TEXT EXTRACT:
◇ ◇ ◇ ◇

Ohio State women’s hockey graduate seniors help lay team foundation
Sophie Jaques knew exactly what was coming.
The stage was set for the Ohio State women’s hockey graduate senior defenseman, watching teammate Emma Maltais skate up for a faceoff with less than a minute left in overtime against Wisconsin. Jaques knew Maltais would win the faceoff, quickly getting the puck with Paetyn Levis on the outside, boxing out Badger defenders.
With a combined 16 years of collegiate experience on the ice, Ohio State needed a moment, a tone-setter in the team’s first game of 2023 to begin a final stretch in the Buckeyes’ attempt to repeat as national champions.
Maltais, Levis and Jaques knew the pressure. They knew the stakes. They had been there before.
Nothing needed to be said. They knew what it took to win in those final 36 seconds.
After Maltais won the faceoff and a lane was cleared by Levis, Jaques fired the puck past the Wisconsin keeper, igniting pandemonium, reminding Badgers and the gym who the No. 1 team in the country was.
To coach Nadine Muzerall, this is what separates Ohio State. It’s why the Buckeyes go into each game with a chip on their shoulder to live up to the expectation a No. 1 ranking holds, but with a swagger that there’s no other team worthy of that ranking. She has a roster of players with championship experience.
“At the end of the day, man for man, roster for roster, what’s going to separate is going to be the leadership and how healthy our culture is and how we truly are a unified front,” Muzerall said.
Ohio State’s culture has been in a building process over the past seven years, reaching the mountaintop with a 2022 national championship led by a team filled with seniors.
In 2023, five players — Jaques, Maltais, Levis, Gabby Rosenthal and Madison Bizal — are aiming for a return to that peak one last time as “super seniors” not only for themselves, but to lay the foundation for success to continue after their time with the program is complete.

◇ ◇ ◇ ◇

PROVIDED RECORDS:
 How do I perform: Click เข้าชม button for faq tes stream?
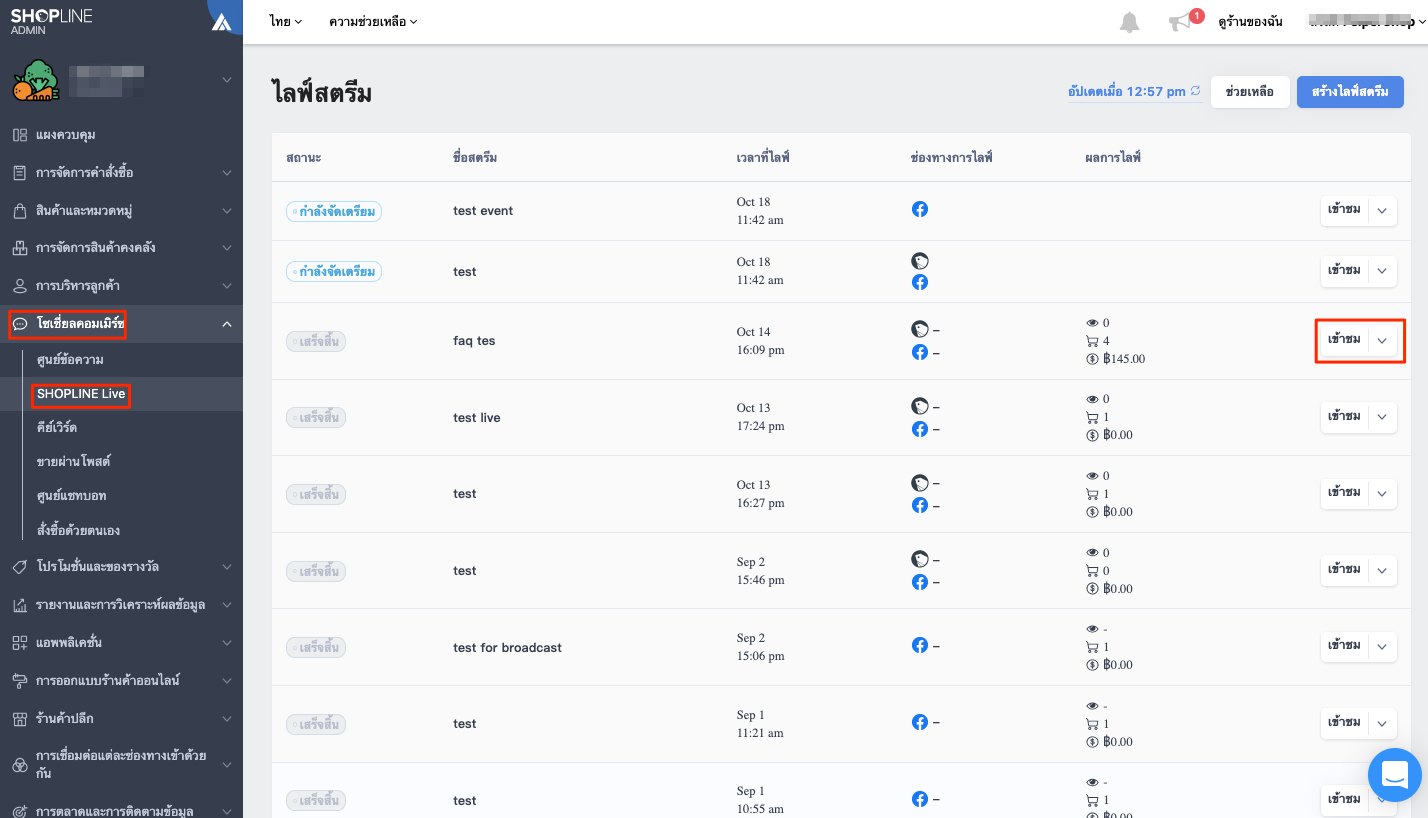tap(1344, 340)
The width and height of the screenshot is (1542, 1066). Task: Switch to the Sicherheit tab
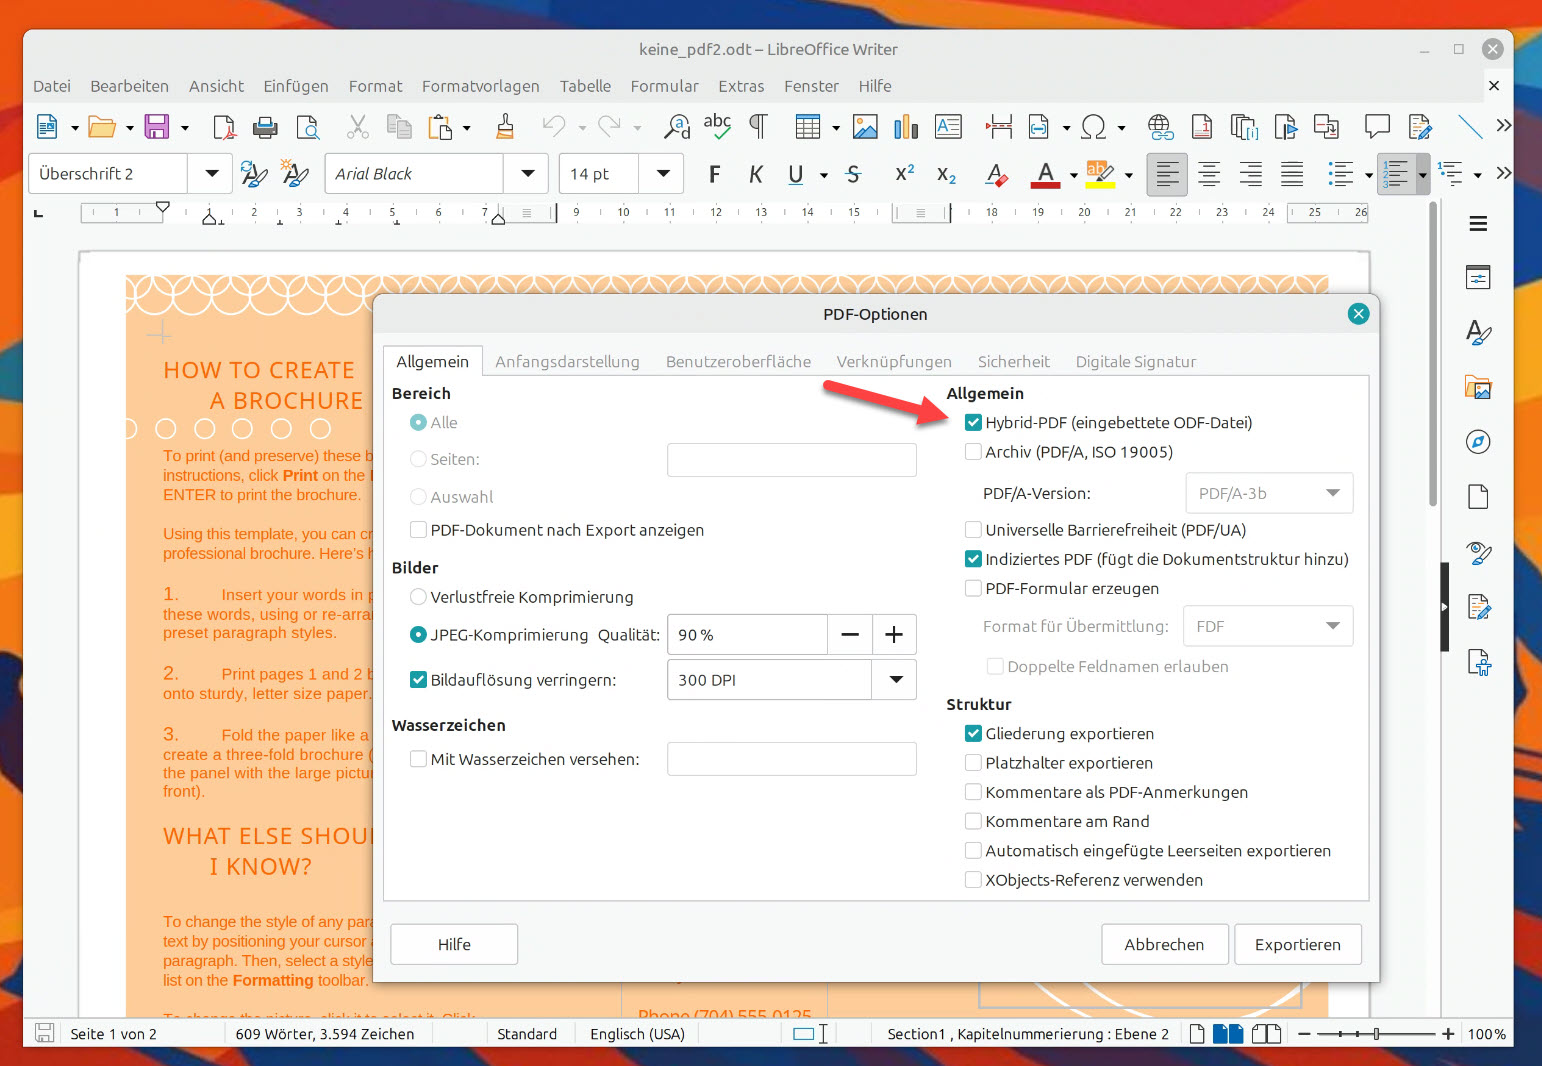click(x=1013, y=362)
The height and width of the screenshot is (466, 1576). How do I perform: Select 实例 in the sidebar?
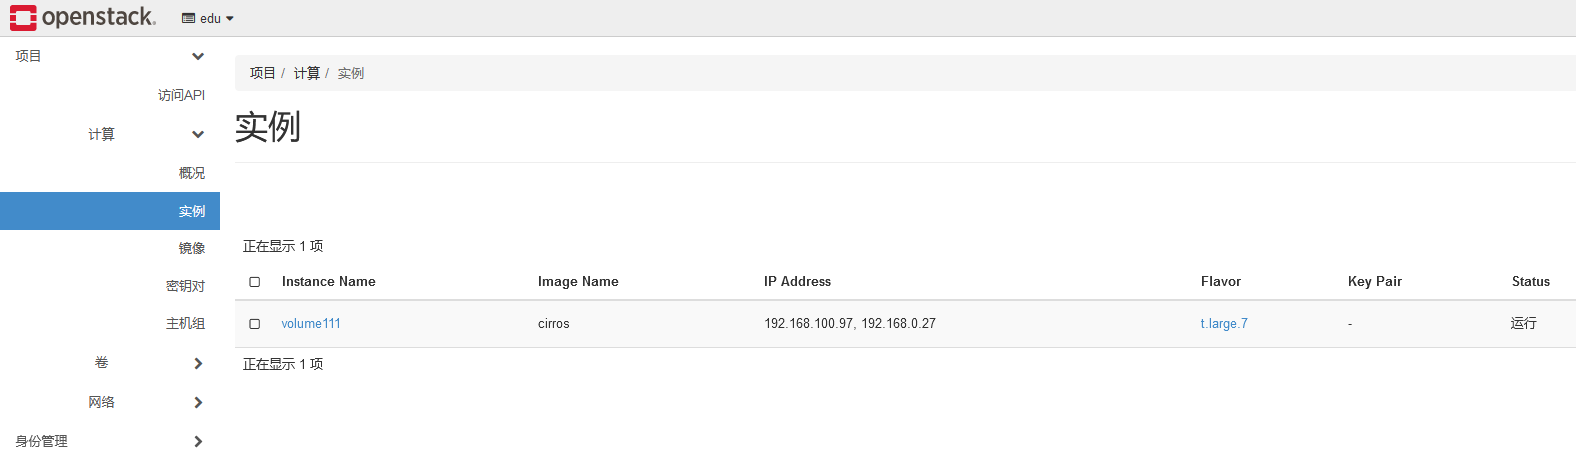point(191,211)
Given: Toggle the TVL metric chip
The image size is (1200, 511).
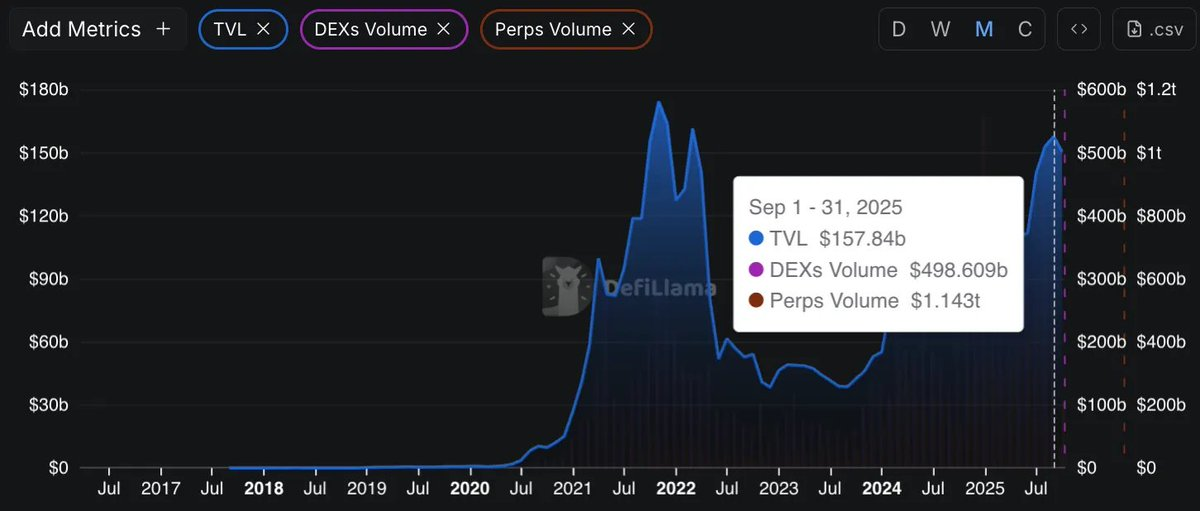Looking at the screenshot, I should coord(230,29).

◇ ◇ ◇ ◇

PROBLEMS TO SOLVE:
1. In the article about Ohio State women's hockey, who fired the puck past the Wisconsin keeper?
2. Rewrite all the rows above with "How do I perform" changed to "How can I do" and nothing else altered. Leave the pictures out of your answer.

EXPECTED ANSWERS:
1. Sophie Jaques

2.
 How can I do: Click เข้าชม button for faq tes stream?
tap(1344, 340)
The width and height of the screenshot is (1542, 1066). Task: Switch to the Sicherheit tab
click(x=1013, y=362)
The height and width of the screenshot is (466, 1576). How can I do: Select 实例 in the sidebar?
point(191,211)
Given: Toggle the TVL metric chip
The image size is (1200, 511).
Looking at the screenshot, I should coord(230,29).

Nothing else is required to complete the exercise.